Ils entrent dans un hall désert, meublé, avec un goût de podologue, de rectangles de mousse beige clair. Moquette à poil ras d’un coloris terne, gris emballage d’œufs. Les murs sont décorés de vues convenues de la vie sitkienne : bateaux saumoniers et licenciés de yeshiva, société des cafés de Monastir Street, un klezmer qui pourrait être un Nathan Kalushiner stylisé. Une fois encore, Landsman a la sensation désagréable que tout a été installé et accroché le matin même. Il n’y a pas une cendre de cigarette dans les cendriers. Le présentoir de brochures éducatives est garni d’exemplaires de Toxicomanie : comment en sortir et de Choix de vie : locataire ou propriétaire ? Un thermostat mural soupire, accablé d’ennui. La pièce sent la moquette neuve et le tabac froid. Sur une plaque adhésive au-dessus de la porte donnant sur un couloir moquetté, on peut lire : DÉCORATION DU HALL AVEC LA GRACIEUSE PERMISSION DE BONNIE ET DE RONALD LEDERER BOCA RATÔN FLORIDE.

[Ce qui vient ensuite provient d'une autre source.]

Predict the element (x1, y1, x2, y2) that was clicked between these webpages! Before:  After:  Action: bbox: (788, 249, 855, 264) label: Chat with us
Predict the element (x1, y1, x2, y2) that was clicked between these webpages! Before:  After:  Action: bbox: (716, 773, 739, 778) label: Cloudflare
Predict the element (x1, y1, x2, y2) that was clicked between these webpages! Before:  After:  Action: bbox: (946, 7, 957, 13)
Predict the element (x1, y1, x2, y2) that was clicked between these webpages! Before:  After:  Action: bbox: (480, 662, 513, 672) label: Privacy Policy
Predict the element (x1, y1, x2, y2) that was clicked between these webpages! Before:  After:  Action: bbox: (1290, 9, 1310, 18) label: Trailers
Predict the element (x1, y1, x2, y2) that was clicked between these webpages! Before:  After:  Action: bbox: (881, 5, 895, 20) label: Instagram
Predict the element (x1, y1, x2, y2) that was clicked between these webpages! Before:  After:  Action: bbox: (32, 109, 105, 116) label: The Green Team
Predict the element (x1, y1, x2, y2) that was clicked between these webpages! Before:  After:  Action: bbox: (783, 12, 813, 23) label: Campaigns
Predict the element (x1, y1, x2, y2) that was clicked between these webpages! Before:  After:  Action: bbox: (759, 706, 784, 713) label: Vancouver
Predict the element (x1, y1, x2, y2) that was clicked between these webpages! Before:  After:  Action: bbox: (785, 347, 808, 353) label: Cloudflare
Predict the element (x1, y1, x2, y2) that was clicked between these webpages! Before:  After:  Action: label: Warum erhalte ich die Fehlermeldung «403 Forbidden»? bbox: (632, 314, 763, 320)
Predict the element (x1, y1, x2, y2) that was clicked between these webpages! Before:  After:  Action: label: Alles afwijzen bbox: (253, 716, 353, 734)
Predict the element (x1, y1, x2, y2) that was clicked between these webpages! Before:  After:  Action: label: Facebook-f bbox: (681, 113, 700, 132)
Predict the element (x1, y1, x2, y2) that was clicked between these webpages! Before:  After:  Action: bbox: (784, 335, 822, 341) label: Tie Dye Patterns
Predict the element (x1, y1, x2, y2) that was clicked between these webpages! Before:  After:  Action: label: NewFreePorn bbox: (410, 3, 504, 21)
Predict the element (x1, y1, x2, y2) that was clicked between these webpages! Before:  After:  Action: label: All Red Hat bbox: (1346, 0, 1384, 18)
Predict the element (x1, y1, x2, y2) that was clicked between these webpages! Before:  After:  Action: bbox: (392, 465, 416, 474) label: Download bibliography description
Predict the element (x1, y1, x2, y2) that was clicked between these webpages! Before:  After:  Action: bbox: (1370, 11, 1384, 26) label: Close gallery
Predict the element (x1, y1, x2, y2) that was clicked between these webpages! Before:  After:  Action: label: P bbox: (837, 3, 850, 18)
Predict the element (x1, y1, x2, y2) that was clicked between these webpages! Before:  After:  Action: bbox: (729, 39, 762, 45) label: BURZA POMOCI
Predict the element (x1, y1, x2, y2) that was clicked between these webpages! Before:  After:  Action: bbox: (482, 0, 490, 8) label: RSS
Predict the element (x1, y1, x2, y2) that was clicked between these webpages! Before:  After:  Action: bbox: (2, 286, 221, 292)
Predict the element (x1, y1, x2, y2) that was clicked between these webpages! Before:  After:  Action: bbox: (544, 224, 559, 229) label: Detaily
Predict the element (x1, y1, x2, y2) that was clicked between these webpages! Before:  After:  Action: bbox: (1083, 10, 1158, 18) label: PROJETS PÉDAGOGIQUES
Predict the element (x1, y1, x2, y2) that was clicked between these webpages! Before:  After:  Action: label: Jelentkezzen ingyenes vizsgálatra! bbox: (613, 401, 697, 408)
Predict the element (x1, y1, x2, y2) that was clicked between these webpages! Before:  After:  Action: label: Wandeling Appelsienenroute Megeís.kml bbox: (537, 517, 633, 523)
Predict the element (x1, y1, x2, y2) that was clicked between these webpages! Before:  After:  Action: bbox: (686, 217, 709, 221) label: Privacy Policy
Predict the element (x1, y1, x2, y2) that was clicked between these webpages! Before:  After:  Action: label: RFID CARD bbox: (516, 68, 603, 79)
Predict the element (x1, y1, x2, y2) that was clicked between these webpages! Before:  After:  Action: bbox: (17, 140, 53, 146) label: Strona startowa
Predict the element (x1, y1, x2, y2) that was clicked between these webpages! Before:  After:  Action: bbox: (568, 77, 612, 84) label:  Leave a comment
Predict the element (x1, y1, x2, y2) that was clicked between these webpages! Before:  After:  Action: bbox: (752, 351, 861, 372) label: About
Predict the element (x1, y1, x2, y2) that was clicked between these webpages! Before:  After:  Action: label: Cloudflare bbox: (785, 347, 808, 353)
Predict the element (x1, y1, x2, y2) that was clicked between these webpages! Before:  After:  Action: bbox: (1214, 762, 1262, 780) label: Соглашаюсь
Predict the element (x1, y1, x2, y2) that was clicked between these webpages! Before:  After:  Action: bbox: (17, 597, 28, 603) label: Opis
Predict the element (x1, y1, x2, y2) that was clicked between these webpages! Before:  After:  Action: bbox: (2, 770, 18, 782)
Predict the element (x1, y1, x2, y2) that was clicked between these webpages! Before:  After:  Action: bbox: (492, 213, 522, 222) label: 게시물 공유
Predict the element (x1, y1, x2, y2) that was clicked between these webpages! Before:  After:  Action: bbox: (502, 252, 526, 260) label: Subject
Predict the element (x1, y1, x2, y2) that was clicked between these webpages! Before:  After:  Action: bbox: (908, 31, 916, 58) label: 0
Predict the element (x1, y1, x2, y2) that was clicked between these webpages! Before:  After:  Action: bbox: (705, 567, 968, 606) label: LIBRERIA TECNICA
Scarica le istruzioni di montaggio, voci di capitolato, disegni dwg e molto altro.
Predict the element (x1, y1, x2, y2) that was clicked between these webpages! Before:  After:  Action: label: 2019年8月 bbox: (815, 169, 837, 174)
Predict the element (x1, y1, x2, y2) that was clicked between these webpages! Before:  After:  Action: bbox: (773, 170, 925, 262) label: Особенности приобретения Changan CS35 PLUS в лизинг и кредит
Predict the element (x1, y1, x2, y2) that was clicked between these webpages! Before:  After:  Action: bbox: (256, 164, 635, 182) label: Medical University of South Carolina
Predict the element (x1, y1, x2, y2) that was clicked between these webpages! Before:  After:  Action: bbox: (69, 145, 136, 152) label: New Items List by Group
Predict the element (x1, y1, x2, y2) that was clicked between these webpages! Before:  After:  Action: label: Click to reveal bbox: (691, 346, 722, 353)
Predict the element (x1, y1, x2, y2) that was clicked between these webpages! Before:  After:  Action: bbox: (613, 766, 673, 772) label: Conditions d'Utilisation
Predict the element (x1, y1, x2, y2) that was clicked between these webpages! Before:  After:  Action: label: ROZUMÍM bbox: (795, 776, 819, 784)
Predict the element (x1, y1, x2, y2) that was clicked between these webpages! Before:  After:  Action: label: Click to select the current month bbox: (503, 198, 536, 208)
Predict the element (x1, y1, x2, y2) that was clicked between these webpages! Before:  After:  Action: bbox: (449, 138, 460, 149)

— Asseyez-vous, je vous en prie, dit le Dr Roboy de sa voix aussi visqueuse que du sirop noir. Fligler ?

L’homme au complet de tweed revient vers la porte-fenêtre, ouvre le battant de gauche et vérifie les espagnolettes du haut et du bas. Puis il referme le battant, le ferme à clé et empoche la clé. Il repasse derrière Landsman, le frôlant d’une épaule de tweed rembourrée.

— Fligler, dit Landsman, saisissant doucement le petit homme par le bras. Vous êtes aussi médecin ?

Fligler se dégage de la main de Landsman, sort une pochette d’allumettes de sa poche.

— Et comment, réplique-t-il sans la moindre sincérité ou conviction.

Des doigts de la main droite, il détache une allumette de la pochette, la gratte et l’approche du fourneau de sa pipe, le tout d’un seul mouvement continu. Pendant que sa main droite est occupée à divertir Landsman avec ce menu exploit, sa main gauche plonge dans la poche du veston de ce dernier et en ressort le .22.